## BREVE ESERCIZIO A
Traduci in inglese questa frase della sentenza del T.A.R.: "Non avendo l’Amministrazione assunto alcun provvedimento, ha chiesto al Giudice del lavoro di Chieti di accertare e dichiarare il suo diritto alla conferma nel suddetto incarico a decorrere dal 1° gennaio 1995 e di condannare l’Amministrazione al risarcimento dei danni subiti."
## BREVE ESERCIZIO B
Rispondi in base alla sentenza del T.A.R.:
(i) Per quante ore settimanali era previsto l'incarico di psicologo ambulatoriale convenzionato?
(ii) In quale data è stata presentata l'istanza alla ASL di Chieti?
(iii) A quale somma complessiva sono stati liquidati i danni?
## BREVE ESERCIZIO C
Prosegui la sentenza del T.A.R. a partire dall'ultima frase riportata.

## ESTRATTO DELLA FONTE
+===+
T.A.R. Abruzzo Pescara Sez. I, Sent., 11-10-2011, n. 530Rapporto di pubblico impiego

Sentenza scelta dal dott. Domenico Cirasole direttore del sito giuridico http://www.gadit.it/

Svolgimento del processo

L’attuale ricorrente, titolare di incarico a tempo determinato di psicologo ambulatoriale convenzionato per 20 ore settimanali, con istanza presentata il 7 marzo 2000 ha chiesto alla ASL di Chieti di essere confermato in detto incarico a tempo indeterminato beneficiando di quanto disposto dal D.P.R. 19 novembre 1998, n. 458, e della dichiarazione congiunta n. 2.

Non avendo l’Amministrazione assunto alcun provvedimento, ha chiesto al Giudice del lavoro di Chieti di accertare e dichiarare il suo diritto alla conferma nel suddetto incarico a decorrere dal 1° gennaio 1995 e di condannare l’Amministrazione al risarcimento dei danni subiti.

Con sentenza del 17 settembre 2009, n. 1058, passata in giudicato, il Tribunale di Chieti ha accolto tale ricorso, affermando "il diritto del ricorrente alla conferma nell’incarico a tempo indeterminato ai sensi e per gli effetti dell’art. 2 e della norma finale n. 1 del D.P.R. 13 marzo 1992, n. 261", e condannando la ASL di Chieti "a confermare il dr. V.M. nell’incarico di psicologo ambulatoriale convenzionato a tempo indeterminato"; ha altresì condannato l’Amministrazione al risarcimento dei danni subiti, che sono stati liquidati nella complessiva somma di Euro 111.815,38.
+===+
## ELENCO DEI DATI
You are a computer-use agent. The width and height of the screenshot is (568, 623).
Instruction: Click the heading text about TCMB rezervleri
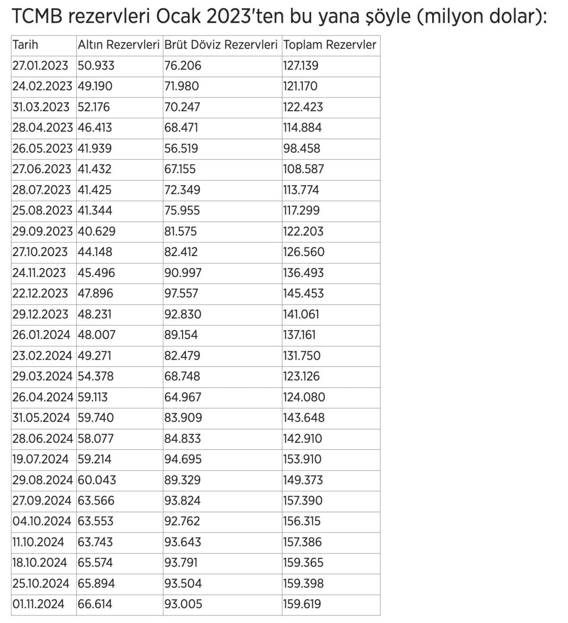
+===+
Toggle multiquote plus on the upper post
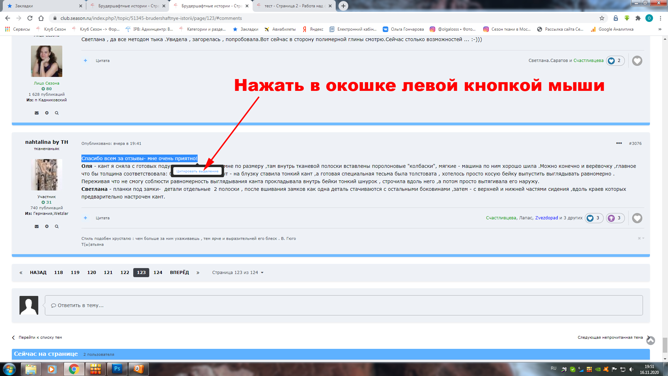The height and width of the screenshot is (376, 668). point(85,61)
+===+
## RISPOSTA A
Since the Administration had not adopted any measure, he asked the Labor Judge of Chieti to ascertain and declare his right to be confirmed in the aforementioned position starting from January 1, 1995, and to order the Administration to pay compensation for the damages suffered.

## RISPOSTA B
(i) 20 ore settimanali.
(ii) Il 7 marzo 2000.
(iii) Euro 111.815,38.

## RISPOSTA C
L’attuale ricorrente, dopo aver premesso che la ASL aveva provveduto al pagamento di quanto dovuto, ha evidenziato che il Direttore Generale dell’Azienda con deliberazione 26 marzo 2010, n. 274, lo aveva confermato nell’incarico a tempo indeterminato per sole 20 ore settimanali e non per 38 ore (pari al massimale orario previsto dal vigente contratto collettivo). Con il ricorso in esame ha chiesto l’adozione di tutte le misure atte a far cessare il predetto inadempimento e di condannare l’Amministrazione ad eseguire il predetto giudicato.

In particolare, ha evidenziato che in sede di liquidazione dei danni il CTU aveva calcolato la retribuzione spettante al ricorrente sulla base di 38 ore settimanali, per cui la sentenza andava interpretata nel senso che il ricorrente ha diritto alla riconferma a tempo indeterminato con un numero di ore pari al massimale orario previsto (38 ore).

L’Azienda sanitaria locale di Chieti, nel costituirsi in giudizio, con memoria depositata il 17 settembre 2011 per un verso ha eccepito la mancata tempestiva impugnazione della predetta deliberazione n. 272 e per altro verso ha dedotto che il giudice del lavoro nulla aveva statuito in ordine al predetto numero di ore, pur avendo il ricorrente chiesto nel ricorso la conferma "con un numero di 38 ore settimanali ovvero in numero di ore rapportato alle esigenze della ASL’. Ha, infine, ricordato – così come diffusamente evidenziato dal Direttore Generale nella predetta deliberazione – che, essendosi ridotto il lavoro nel settore della tutela sociale, erano in servizio molti psicologi convenzionati che non avevano raggiunto il massimale in questione.

Alla camera di consiglio del 6 ottobre 2011 la causa è stata introitata a decisione.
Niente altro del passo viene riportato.